Nikita explained: “Something like this could be qualified as an opinion or a joke.”
“Both of us can see that it is very disturbing. But there are thousands of people who would agree with this person or think it’s funny. It doesn’t particularly call for violence against a group of people but it does play to that sense of superiority over a minority group.”
Despite being flagged in July 2017, the video I saw was still up a year later.
It had been viewed more than 11,000 times and had nearly 500 comments underneath. It has now been removed.
The Home Office commissioned a company to build an AI tool to identify ISIS propaganda online.
The ambition was to identify how the government could enforce regulations around extreme content. I spoke to Dr Ilya Feige from ASI Data Science, and the accuracy rate of the tool is astonishing.
The tool was designed specifically for IS material. However, the model itself could be adjusted to look for other extremist material.
Miriam Estrin is YouTube’s Policy Manager for Europe, the Middle East and Africa.
She told 5 Live: “With an open platform like YouTube, we will make mistakes and we have to learn from them, and we will.
“The reason we have these relationships with trusted flaggers is so they can alert us to issues and videos that violate our content policies. In this case, clearly, we missed the mark and we will run the analysis and learn from the mistake.”
Nikita spends her time reading the court cases of young people who have been radicalised to try and find out what the patterns are.
“Things I begin to see time and again are abuse but also loneliness,” she said. “Young people in particular when they join either far right groups or Islamist extremist groups or even gangs, tend to do so because it gives them a peer network.”
To find out what’s been done to help raise awareness among young people, I went along to a voluntary session run by Prevent, the Home Office’s anti-extremism programme. The participants are volunteers and have not been identified as holding any extreme views.
What we actually see on the ground is an increasing rise of far-right extremism"Prevent co-ordinator Sean Arbuthnot
The project uses technology to engage young people and was devised by youth worker, James Clacey.
In the Gateway College in Leicester, James and Prevent co-ordinator Sean Arbuthnot, are inviting young people to take part in different activities designed to teach them about the methods these extremists use to draw people in.

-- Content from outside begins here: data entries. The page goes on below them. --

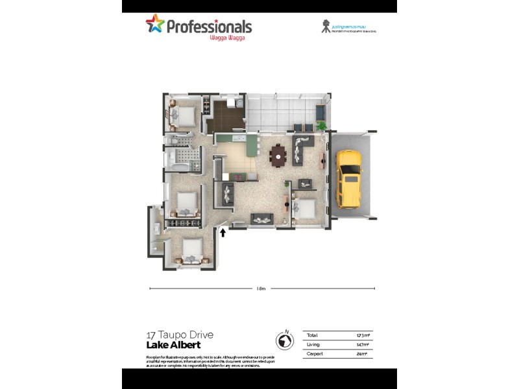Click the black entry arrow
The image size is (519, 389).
223,231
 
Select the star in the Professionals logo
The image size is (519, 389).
155,24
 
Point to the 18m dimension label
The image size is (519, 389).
261,289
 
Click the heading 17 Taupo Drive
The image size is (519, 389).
180,335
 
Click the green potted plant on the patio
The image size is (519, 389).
320,124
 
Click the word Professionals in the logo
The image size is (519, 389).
209,27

“People tend to obsess over Islamist-inspired extremism – Isis, Al-Qaeda and stuff like that,” said Sean.
“But what we actually see on the ground is an increasing rise of far-right extremism, neo-Nazi, white supremacy type stuff. We’re trying to raise awareness of that.”
The optional workshop gave the young people a chance to openly discuss and debate – and this is vital in them being able to exercise moral judgement and protect themselves online.

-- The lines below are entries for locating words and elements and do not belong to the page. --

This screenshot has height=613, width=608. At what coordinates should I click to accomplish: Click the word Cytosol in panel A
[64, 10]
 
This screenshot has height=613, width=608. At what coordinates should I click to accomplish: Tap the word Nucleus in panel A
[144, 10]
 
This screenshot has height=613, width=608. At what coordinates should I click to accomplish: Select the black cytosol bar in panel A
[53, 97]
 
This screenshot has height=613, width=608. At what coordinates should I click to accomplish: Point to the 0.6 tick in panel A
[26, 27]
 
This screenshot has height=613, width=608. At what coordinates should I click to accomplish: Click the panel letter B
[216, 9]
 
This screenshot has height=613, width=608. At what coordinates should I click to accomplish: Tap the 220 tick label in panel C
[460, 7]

One of the biggest things I’ll take away from my report is how easy it is to access content and how the softer spectrum stuff can be so convincing and can come across as being pretty innocuous and also relatively factual.
I’ve also been astounded by the level of knowledge and the ability of those I spoke to in identifying ways to counter extreme content.
I have no doubt in the coming years there will be further conversations about topics such as censorship, Artificial Intelligence, and the creation of geographic borders online – among many others.